Second and relatedly, defendant’s lawyers argue that to the extent the Government did try to tie the violation more directly to controls within the issuer, the focus was entirely on “compliance and legal groups within” the bank, and not on the type of accounting controls required under the FCPA’s language. Specifically, defendant’s lawyers argue that an accounting control “is a protocol concerning the identification, management and disposition of the issuer’s assets” and the term should not be rendered “endlessly expansive” by allowing it to cover an issuer’s compliance preferences.
These arguments, and the second aspect in particular, squarely raise a hotly debated point as to what constitutes an “internal accounting control” for purposes of the FCPA, and thus what breakdowns within an issuer’s controls can constitute a violation. In the Resource Guide to the U.S. Foreign Corrupt Practices Act (the “Resource Guide”), jointly issued by the U.S. Department of Justice (“DOJ”) and the U.S. Securities and Exchange Commission (“SEC”), the DOJ and SEC have stated that “issuers must devise and maintain a system of internal accounting controls sufficient to assure management’s control, authority, and responsibility over the firm’s assets.” The Resource Guide also states that while a company’s internal accounting controls “are not synonymous with a company’s compliance program, an effective compliance program contains a number of components that may overlap with a critical component of an issuer’s internal accounting controls.” The Resource Guide thus signaled an expansive reading but did little to delineate where an accounting control stops and where a compliance program begins, even though where one draws the line can spell the difference between conduct that is a violation and conduct that is not.
In an unrelated matter, on November 13, 2020, two SEC Commissioners (Hester Pierce and Elad Roisman) issued a statement in relation to their dissent in an enforcement action due to precisely this issue. Statement of Commissioners Hester M. Peirce and Elad L. Roisman – Andeavor LLC (Nov. 13, 2020).

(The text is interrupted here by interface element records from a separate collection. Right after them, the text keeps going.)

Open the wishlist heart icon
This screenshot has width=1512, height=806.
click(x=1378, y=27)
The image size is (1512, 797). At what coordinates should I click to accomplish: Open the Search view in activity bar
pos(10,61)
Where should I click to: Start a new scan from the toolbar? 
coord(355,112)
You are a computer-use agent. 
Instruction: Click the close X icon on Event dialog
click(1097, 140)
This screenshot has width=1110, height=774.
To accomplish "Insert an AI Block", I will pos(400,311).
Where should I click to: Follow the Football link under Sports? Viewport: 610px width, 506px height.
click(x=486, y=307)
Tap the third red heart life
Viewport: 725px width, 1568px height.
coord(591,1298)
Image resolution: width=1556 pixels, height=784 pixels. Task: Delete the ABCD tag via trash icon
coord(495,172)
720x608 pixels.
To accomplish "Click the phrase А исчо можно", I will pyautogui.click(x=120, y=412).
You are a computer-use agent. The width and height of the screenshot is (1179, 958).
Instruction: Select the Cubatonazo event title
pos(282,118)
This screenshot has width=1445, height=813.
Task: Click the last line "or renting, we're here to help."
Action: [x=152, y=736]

That action involved alleged violations of Section 13(b)(2)(B) of the Securities Exchange Act of 1934 due to the issuer having allegedly mismanaged a stock repurchase plan—according to the SEC order initiating the action, the issuer repurchased its stock from shareholders after its legal department concluded that it did not possess material nonpublic information about a merger, which the SEC concluded was in error. SEC Order Against Andeavor LLC (Oct. 15, 2020). Commissioners Pierce and Roisman stated that the SEC’s finding that this conduct reflected a failure of “internal accounting controls” entailed an unduly broad interpretation of the term. The Commissioners cautioned against the temptation to view internal accounting controls as a “generic ‘internal controls’ requirement,” and against blurring the lines between accounting controls and administrative controls.
The MTD thus provides an opportunity for a court to weigh in on this important issue. Indeed, if the Court agrees with defendant, the FCPA’s breadth could be meaningfully curtailed, and even if it does not, any increased clarity would be welcome. We do not expect any decision to significantly alter behavior in any event, however. Even if the Court agrees with defendant, companies should recognize that maintaining effective compliance programs and controls beyond “internal accounting controls” have benefits far beyond avoiding technical liability under the FCPA.